37 thoughts on “Writer’s Tip #75: Break the Rules

  1. Pingback: Best Fiction and Writing Blogs | M.C. Tuggle, Writer

  2. I’m a big believer that writing rules are only guidelines, and that your voice is mostly a matter of which rules you decide to follow and how much you follow them.


  3. I fall somewhere in the middle. I do a story summary, a summary for each scene I write, and character sheets, but all details are by the seat of my pants. I find I do my best writing started at about 4pm. I wonder if that has anything to do with all those years of doing homework. As I write, I look up the spelling of words, the actual means of words, and synonyms for words. As for how each sentence would be better all the way around, I leave that for future drafts.


  4. I learn so much from your ‘Writing Tips’ section. It’s good to know that there really isn’t any “Correct” way to write. I think at the end of the day, it’s more about writing from your heart. – But hey, what do I know?! I’m learning everyday!
    Thanks for sharing!


  5. I agree. It’s a matter of being comfortable with your own methods and writing style, no matter what anyone else says.
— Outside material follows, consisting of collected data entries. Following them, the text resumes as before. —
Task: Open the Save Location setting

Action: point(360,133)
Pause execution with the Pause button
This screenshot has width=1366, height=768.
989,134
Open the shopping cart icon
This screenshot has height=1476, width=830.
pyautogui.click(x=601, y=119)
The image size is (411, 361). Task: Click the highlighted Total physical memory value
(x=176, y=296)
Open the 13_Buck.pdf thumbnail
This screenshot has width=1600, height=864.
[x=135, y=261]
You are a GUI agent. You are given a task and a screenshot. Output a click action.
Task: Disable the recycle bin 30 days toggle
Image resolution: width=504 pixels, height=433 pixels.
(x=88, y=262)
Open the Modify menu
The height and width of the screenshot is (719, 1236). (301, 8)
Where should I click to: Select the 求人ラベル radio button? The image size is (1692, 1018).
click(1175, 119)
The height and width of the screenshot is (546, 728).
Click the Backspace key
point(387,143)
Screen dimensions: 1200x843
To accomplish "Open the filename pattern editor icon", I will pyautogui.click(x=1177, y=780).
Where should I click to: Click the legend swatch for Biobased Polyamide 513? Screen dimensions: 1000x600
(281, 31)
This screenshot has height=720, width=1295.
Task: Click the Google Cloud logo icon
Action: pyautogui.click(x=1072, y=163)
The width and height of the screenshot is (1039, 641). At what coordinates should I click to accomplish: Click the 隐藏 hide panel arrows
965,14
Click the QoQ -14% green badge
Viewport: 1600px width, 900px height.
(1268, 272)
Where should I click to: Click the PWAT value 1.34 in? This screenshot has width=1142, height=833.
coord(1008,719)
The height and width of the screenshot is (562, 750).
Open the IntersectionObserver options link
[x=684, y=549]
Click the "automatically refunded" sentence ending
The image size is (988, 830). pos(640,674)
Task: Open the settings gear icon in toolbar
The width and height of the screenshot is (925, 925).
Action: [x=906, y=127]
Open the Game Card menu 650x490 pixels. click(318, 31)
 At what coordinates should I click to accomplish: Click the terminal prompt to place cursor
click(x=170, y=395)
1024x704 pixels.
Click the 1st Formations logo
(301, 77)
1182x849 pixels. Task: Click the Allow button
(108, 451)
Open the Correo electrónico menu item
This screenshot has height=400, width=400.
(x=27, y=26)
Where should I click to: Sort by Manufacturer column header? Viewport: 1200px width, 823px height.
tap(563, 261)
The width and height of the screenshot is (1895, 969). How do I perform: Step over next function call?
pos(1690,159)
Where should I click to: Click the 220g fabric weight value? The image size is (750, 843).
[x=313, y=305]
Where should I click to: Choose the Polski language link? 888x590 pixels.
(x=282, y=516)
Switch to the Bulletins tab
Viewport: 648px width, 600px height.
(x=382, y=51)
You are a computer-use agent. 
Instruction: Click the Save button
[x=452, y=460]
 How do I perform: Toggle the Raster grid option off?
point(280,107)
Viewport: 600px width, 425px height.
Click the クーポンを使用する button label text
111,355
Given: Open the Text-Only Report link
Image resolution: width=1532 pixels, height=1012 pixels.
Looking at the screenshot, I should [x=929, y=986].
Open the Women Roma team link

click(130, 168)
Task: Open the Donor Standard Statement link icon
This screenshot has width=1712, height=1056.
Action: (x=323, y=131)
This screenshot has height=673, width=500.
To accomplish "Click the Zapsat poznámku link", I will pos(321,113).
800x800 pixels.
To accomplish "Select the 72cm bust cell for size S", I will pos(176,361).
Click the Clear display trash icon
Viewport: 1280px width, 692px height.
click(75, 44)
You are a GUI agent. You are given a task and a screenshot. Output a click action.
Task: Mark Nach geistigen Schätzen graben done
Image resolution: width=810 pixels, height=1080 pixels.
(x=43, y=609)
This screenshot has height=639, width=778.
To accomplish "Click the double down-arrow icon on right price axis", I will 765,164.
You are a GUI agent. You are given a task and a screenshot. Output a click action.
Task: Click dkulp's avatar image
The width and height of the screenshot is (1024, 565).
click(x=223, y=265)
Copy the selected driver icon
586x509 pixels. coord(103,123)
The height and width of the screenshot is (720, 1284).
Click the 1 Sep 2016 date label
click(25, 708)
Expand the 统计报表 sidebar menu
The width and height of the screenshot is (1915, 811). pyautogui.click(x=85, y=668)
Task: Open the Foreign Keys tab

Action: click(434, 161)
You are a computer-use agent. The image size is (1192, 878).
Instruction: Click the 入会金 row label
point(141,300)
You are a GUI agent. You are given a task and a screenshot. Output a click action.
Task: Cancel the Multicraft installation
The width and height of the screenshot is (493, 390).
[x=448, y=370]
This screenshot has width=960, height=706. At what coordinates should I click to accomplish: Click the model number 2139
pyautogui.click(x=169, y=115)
Yes, I know the rules (some of them anyway) and I still do my own thing. Sometimes I change the way I do it – again, if I want to. At the end of the day, when your book is out there, as long as it is readable, makes sense and follows an interesting story line, will the reader stop to wonder if the author used a story-board or took several years to write it or if it was written in the middle of the night? I’m sure those questions have never come to my mind when I’ve been reading a book.


    • I completely agree. There are rules like, “Don’t put dialogue in regional patois too long” which I’ve seen authors follow and effectively break. It’s all in how we as a writer deliver on the book’s promise.


  6. sometimes I make rules just to be able to break them.
    I do find it important to read my poems and stories aloud. There is something about hearing rather than seeing that send the whole thing through a different pathway in the brain allowing us to perceive things differently.